Selon un sondage Léger Marketing publié dans Le Devoir à la mi-mars, un impressionnant pourcentage de 93 % des Québécois de plus de 55 ans approuvaient alors François Legault. Le récent sondage EKOS évalue à 95 % cet indice de popularité. Comme me l’a dit un ami, ce sont des chiffres propres à un dictateur.

Un autre élément qui a nourri derechef son soutien par la population est la décision de Legault de s’adresser directement aux anglophones durant cette crise — même si ces propos se limitent toujours à un paragraphe préparé de trois lignes. Cette décision n’est pas passée inaperçue et a été accueillie avec une immense gratitude par les anglophones du Québec.

Mais les gens ont si désespérément besoin d’être rassurés qu’il semble exister une détermination à ne pas remettre en question les figures d’autorité, de peur que ne se fissure ce vernis de confiance. Il n’y a cependant pas de mal à reconnaître que les choses ne vont pas si bien, que la machine gouvernementale a parfois été lente et bien peu transparente des données officielles, qu’elle a souffert de contradictions dans sa diffusion d’une information présentée de façon un peu trop optimiste, compte tenu du nombre croissant de cas de COVID-19. Nous pouvons louer notre gouvernement de faire de son mieux et néanmoins admettre qu’il lui reste énormément de lacunes à combler.

statue Jeanne-Mance

Monument à Jeanne-Mance créé par Louis-Philippe Hébert, Hôpital Hôtel-Dieu, Montréal

Prenons notre système de soins de santé, par exemple. François Legault ne cesse de qualifier les infirmières québécoises d’« anges gardiens », mais qu’en est-il de la frustration et de l’épuisement qui sont le lot de cette main-d’œuvre majoritairement féminine, surmenée et sous-payée depuis des années ? Appeler les infirmières des « anges gardiens » est peut-être bien venu, mais pourquoi ces « anges » ne sont-ils pas mieux traités par leur gouvernement ? Tout ce que j’ai constaté, ce sont des heures supplémentaires imposées, des conditions de travail contestables et des conventions collectives qui les laissent toujours en quête de meilleures conditions. Certes, les coupes budgétaires imposées par les libéraux n’ont pas aidé notre système de santé à se préparer à cette crise, mais la fixation du CAQ sur des politiques identitaires depuis son arrivée au pouvoir — au lieu de s’attaquer à des besoins urgents — ne nous a pas rendu service non plus.

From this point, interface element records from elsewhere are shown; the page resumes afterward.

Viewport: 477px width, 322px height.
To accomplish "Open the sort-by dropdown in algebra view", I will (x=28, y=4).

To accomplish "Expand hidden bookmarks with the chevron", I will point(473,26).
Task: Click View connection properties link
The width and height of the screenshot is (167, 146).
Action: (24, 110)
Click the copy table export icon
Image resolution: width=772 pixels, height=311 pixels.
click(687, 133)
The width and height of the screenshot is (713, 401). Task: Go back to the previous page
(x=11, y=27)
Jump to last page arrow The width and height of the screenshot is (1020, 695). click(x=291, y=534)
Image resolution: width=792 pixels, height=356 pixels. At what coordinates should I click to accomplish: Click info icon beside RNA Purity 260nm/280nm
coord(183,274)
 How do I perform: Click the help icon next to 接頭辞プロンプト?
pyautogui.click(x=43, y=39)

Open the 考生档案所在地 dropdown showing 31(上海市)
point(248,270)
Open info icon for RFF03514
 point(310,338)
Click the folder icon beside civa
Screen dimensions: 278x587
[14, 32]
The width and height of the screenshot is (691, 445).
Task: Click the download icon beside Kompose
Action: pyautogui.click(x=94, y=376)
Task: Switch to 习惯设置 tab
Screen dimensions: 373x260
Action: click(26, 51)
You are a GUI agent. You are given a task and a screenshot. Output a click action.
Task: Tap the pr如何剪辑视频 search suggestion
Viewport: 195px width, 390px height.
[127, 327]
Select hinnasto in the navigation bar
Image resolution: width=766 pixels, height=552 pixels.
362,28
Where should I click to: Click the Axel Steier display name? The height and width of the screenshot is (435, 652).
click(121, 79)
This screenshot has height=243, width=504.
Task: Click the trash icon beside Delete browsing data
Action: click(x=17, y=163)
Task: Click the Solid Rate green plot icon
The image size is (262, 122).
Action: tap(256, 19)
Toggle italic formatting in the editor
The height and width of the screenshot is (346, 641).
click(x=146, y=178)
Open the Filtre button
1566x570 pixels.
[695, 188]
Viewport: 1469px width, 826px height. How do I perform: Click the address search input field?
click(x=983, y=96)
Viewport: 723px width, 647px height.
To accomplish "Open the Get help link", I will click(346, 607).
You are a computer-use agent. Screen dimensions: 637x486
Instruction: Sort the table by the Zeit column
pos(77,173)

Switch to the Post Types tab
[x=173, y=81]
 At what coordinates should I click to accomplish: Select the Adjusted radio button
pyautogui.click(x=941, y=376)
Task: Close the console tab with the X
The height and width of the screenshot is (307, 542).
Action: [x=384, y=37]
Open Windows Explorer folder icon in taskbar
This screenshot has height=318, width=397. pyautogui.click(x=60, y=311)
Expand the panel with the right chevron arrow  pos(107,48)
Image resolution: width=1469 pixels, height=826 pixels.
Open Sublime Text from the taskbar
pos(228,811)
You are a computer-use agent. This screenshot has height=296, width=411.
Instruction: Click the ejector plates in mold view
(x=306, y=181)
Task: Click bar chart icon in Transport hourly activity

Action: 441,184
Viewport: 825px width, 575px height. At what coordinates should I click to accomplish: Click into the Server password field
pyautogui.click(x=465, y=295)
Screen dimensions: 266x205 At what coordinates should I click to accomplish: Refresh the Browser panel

Jetez un coup d’œil à la plateforme « Je dénonce », créée afin de permettre aux infirmières et à d’autres professionnel·le·s en soins du Québec de signaler des situations mortifères durant la pandémie actuelle. Vous y trouverez une foule de témoignages relatant le manque d’équipements de protection et de pratiques de sécurité, lacunes qui les mettent en danger, elles et leurs patient·e·s.

Et s’il est parfaitement compréhensible qu’une crise sans précédent puisse nécessiter des mesures drastiques, la suspension de la convention collective des infirmières et l’octroi aux employeurs du secteur de la santé de pouvoirs exceptionnels — comme ceux d’augmenter les journées de travail à 12 heures ou de suspendre le droit de grève si des conditions s’avèrent inacceptables — sont des décisions fort discutables. Ces infirmières ne devraient-elles pas avoir le droit de protéger leur santé et celle de leurs patients, simplement parce qu’il y a une crise ?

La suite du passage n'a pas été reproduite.